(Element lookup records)
↓↓↓

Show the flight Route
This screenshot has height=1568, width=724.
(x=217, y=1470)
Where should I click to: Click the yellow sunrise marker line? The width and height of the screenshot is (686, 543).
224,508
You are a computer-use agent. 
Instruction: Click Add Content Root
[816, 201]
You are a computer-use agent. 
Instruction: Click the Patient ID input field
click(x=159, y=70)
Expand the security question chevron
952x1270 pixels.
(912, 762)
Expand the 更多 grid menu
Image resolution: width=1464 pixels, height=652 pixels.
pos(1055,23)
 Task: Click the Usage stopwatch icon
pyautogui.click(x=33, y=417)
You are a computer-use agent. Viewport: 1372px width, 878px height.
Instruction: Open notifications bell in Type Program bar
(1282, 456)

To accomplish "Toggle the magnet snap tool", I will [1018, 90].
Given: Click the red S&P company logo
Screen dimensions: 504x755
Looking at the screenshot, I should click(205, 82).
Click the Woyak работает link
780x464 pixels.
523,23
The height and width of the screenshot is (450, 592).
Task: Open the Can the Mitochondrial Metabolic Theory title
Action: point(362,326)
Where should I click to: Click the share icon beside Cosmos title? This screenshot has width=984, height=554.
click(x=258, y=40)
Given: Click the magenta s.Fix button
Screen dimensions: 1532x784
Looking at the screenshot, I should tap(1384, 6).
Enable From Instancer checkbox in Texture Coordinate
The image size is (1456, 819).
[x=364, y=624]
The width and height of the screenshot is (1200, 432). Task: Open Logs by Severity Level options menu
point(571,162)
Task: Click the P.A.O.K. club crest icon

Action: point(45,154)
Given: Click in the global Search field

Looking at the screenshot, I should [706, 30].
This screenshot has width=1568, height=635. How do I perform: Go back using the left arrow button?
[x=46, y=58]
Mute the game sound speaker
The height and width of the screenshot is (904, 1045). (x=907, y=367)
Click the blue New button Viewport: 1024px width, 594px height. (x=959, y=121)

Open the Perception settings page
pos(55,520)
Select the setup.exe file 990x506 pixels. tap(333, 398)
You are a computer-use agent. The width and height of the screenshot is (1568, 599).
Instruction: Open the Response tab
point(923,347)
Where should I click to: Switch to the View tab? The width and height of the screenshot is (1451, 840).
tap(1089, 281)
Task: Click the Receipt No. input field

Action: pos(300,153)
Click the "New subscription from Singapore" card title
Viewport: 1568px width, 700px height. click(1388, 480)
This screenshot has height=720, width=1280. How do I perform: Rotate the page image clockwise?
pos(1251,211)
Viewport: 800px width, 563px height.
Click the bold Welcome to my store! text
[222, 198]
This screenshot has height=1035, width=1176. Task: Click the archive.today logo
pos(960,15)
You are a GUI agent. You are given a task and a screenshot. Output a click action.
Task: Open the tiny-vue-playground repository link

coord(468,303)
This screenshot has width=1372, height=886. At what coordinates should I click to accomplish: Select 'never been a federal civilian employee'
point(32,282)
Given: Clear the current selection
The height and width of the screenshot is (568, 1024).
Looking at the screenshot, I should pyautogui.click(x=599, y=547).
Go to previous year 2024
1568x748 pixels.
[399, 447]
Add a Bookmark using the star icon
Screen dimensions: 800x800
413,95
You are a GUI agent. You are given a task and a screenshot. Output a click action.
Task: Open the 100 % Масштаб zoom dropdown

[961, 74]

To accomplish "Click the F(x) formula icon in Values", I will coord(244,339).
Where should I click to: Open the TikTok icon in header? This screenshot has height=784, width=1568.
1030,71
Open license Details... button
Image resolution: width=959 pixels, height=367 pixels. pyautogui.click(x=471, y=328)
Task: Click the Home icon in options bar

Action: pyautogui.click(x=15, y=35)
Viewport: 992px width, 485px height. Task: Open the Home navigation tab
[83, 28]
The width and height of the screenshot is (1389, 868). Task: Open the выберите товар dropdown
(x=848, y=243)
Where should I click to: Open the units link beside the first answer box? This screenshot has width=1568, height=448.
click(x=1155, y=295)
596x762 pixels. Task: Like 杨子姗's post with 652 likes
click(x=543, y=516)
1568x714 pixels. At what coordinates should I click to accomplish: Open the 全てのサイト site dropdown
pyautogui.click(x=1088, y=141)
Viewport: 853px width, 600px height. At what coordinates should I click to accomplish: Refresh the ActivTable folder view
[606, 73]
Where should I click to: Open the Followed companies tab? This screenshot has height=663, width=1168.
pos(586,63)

↑↑↑

** TASK GOAL **
Copy every line of the records above verbatim, without changing anything.

** WRITTEN RESPONSE **
Show the flight Route
This screenshot has height=1568, width=724.
(x=217, y=1470)
Where should I click to: Click the yellow sunrise marker line? The width and height of the screenshot is (686, 543).
224,508
You are a computer-use agent. 
Instruction: Click Add Content Root
[816, 201]
You are a computer-use agent. 
Instruction: Click the Patient ID input field
click(x=159, y=70)
Expand the security question chevron
952x1270 pixels.
(912, 762)
Expand the 更多 grid menu
Image resolution: width=1464 pixels, height=652 pixels.
pos(1055,23)
 Task: Click the Usage stopwatch icon
pyautogui.click(x=33, y=417)
You are a computer-use agent. Viewport: 1372px width, 878px height.
Instruction: Open notifications bell in Type Program bar
(1282, 456)

To accomplish "Toggle the magnet snap tool", I will [1018, 90].
Given: Click the red S&P company logo
Screen dimensions: 504x755
Looking at the screenshot, I should click(205, 82).
Click the Woyak работает link
780x464 pixels.
523,23
The height and width of the screenshot is (450, 592).
Task: Open the Can the Mitochondrial Metabolic Theory title
Action: point(362,326)
Where should I click to: Click the share icon beside Cosmos title? This screenshot has width=984, height=554.
click(x=258, y=40)
Given: Click the magenta s.Fix button
Screen dimensions: 1532x784
Looking at the screenshot, I should tap(1384, 6).
Enable From Instancer checkbox in Texture Coordinate
The image size is (1456, 819).
[x=364, y=624]
The width and height of the screenshot is (1200, 432). Task: Open Logs by Severity Level options menu
point(571,162)
Task: Click the P.A.O.K. club crest icon

Action: point(45,154)
Given: Click in the global Search field

Looking at the screenshot, I should [706, 30].
This screenshot has width=1568, height=635. How do I perform: Go back using the left arrow button?
[x=46, y=58]
Mute the game sound speaker
The height and width of the screenshot is (904, 1045). (x=907, y=367)
Click the blue New button Viewport: 1024px width, 594px height. (x=959, y=121)

Open the Perception settings page
pos(55,520)
Select the setup.exe file 990x506 pixels. tap(333, 398)
You are a computer-use agent. The width and height of the screenshot is (1568, 599).
Instruction: Open the Response tab
point(923,347)
Where should I click to: Switch to the View tab? The width and height of the screenshot is (1451, 840).
tap(1089, 281)
Task: Click the Receipt No. input field

Action: pos(300,153)
Click the "New subscription from Singapore" card title
Viewport: 1568px width, 700px height. click(1388, 480)
This screenshot has height=720, width=1280. How do I perform: Rotate the page image clockwise?
pos(1251,211)
Viewport: 800px width, 563px height.
Click the bold Welcome to my store! text
[222, 198]
This screenshot has height=1035, width=1176. Task: Click the archive.today logo
pos(960,15)
You are a GUI agent. You are given a task and a screenshot. Output a click action.
Task: Open the tiny-vue-playground repository link

coord(468,303)
This screenshot has width=1372, height=886. At what coordinates should I click to accomplish: Select 'never been a federal civilian employee'
point(32,282)
Given: Clear the current selection
The height and width of the screenshot is (568, 1024).
Looking at the screenshot, I should pyautogui.click(x=599, y=547).
Go to previous year 2024
1568x748 pixels.
[399, 447]
Add a Bookmark using the star icon
Screen dimensions: 800x800
413,95
You are a GUI agent. You are given a task and a screenshot. Output a click action.
Task: Open the 100 % Масштаб zoom dropdown

[961, 74]

To accomplish "Click the F(x) formula icon in Values", I will coord(244,339).
Where should I click to: Open the TikTok icon in header? This screenshot has height=784, width=1568.
1030,71
Open license Details... button
Image resolution: width=959 pixels, height=367 pixels. pyautogui.click(x=471, y=328)
Task: Click the Home icon in options bar

Action: pyautogui.click(x=15, y=35)
Viewport: 992px width, 485px height. Task: Open the Home navigation tab
[83, 28]
The width and height of the screenshot is (1389, 868). Task: Open the выберите товар dropdown
(x=848, y=243)
Where should I click to: Open the units link beside the first answer box? This screenshot has width=1568, height=448.
click(x=1155, y=295)
596x762 pixels. Task: Like 杨子姗's post with 652 likes
click(x=543, y=516)
1568x714 pixels. At what coordinates should I click to accomplish: Open the 全てのサイト site dropdown
pyautogui.click(x=1088, y=141)
Viewport: 853px width, 600px height. At what coordinates should I click to accomplish: Refresh the ActivTable folder view
[606, 73]
Where should I click to: Open the Followed companies tab? This screenshot has height=663, width=1168.
pos(586,63)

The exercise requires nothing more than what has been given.